Nettle Soup with Créme Fraiche

Ingredients for 4:

1/2 Diced white onion
1 Minced garlic clove
130gm Peeled and diced potato
400ml Water or vegetable stock
200gm Nettles (Tops and young leaves preferable, not too stalky.)
40gm Butter
Pinch of freshly grated nutmeg
Seasoning
Créme fraiche

Method:

1) Melt half the butter in a saucepan over medium heat.
2) Add the diced onion, garlic, salt and pepper and cook gently until softened.
3) Add the water and bring to a boil.
4) Add the potato and nutmeg and simmer until fully cooked.
5) Pour into a blender and add the nettles and spinach a bit at a time, pushing down into the hot   liquid with a spoon.
6) Blitz on high for two minutes, drop the remaining butter in and blend for another minute.
7) Check the seasoning.

To serve:

Ladle into four bowls and top with a spoonful, (or a one-handed quenelle) of créme fraiche.  Serve with crusty bread and a crisp, dry white wine.

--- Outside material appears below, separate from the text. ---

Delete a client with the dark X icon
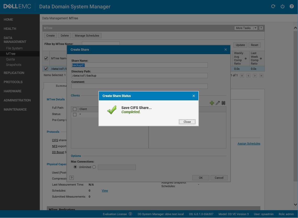The image size is (298, 218). coord(223,103)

-Jon Slack, nettle eater extraordinaire
 “I must be an idiot. My goal is to eat 12 feet of nettles, but I draw the line at eating my own vomit.”
Notes:
On nettles:

Nettles can be used much the same as spinach.  When cooked they lose their infamous sting.  When picking, use gloves or grasp them very quickly, the stinging hairs are very delicate and won't hurt you if tackled hard.  Nettles are considered by some to be a super food and contain vitamins A, C, D, iron, potassium, manganese and calcium.  Evidence supports them to be an aid for all manner of ailments such as arthritis, kidney problems, anemia and hay fever.  You will find nettles to be a fairly common ingredient in shampoo as they are known to help control dandruff and impart a glossy sheen.  Hence the old tradition of farmers adding the abundant weed in with the animal feed.  Cornish Yarg cheese is wrapped in nettles and Hugh's tipple 'Stinger' is a competent ale.  An annual Stinging Nettle Eating Championship, (where I lifted a couple of these pics...) is held in Dorset where competitors strip and eat raw leaves in a fixed time trial.  Nettles are everywhere.  As soon as the winter chill lifts the plant goes mad till next winter.  I challenge anyone to go for a walk in the West Country and not come across heaps of nettles.  Free food people, get picking.  Stick to the young tops high up...dogs also like a good walk.


On créme fraiche:

Unsurprisingly a French product.  A soured cream containing around 30% butterfat.  It is quite easy to make your own by adding a little buttermilk to double cream in a bowl and letting it sit for several hours at room temperature.  The bacteria will take hold, thicken and sour your cream.  The only real difference between actual 'sour cream' and creme fraiche is that the former contains less fat and is a little more sour.  Fab as a finisher for many sauces.  Avoid the low fat alternative if heating as it will curdle.  I realize Heinz beans are the favoured topping for baked potatoes around these parts, but you lot have obviously not savoured créme fraiche, butter, black pepper and chives on your crisp skinned spud.  Put down that tin opener and go for the gold.


Parting shot:
'Tender handed stroke a nettle and it stings you for your pains.  
Grasp it like a man of mettle and it soft as silk remains.'
-Old English rhyme



Cornish Yarg Cheese





1 comment:

  1. Clare (Dom's Mum)23 August 2011 at 06:31

    Brings back memories of being offered Nettle Soup for the first time at the Houston House near Edinburgh many many years ago. Another first for me that evening was a white Chateauneuf-du-Pape.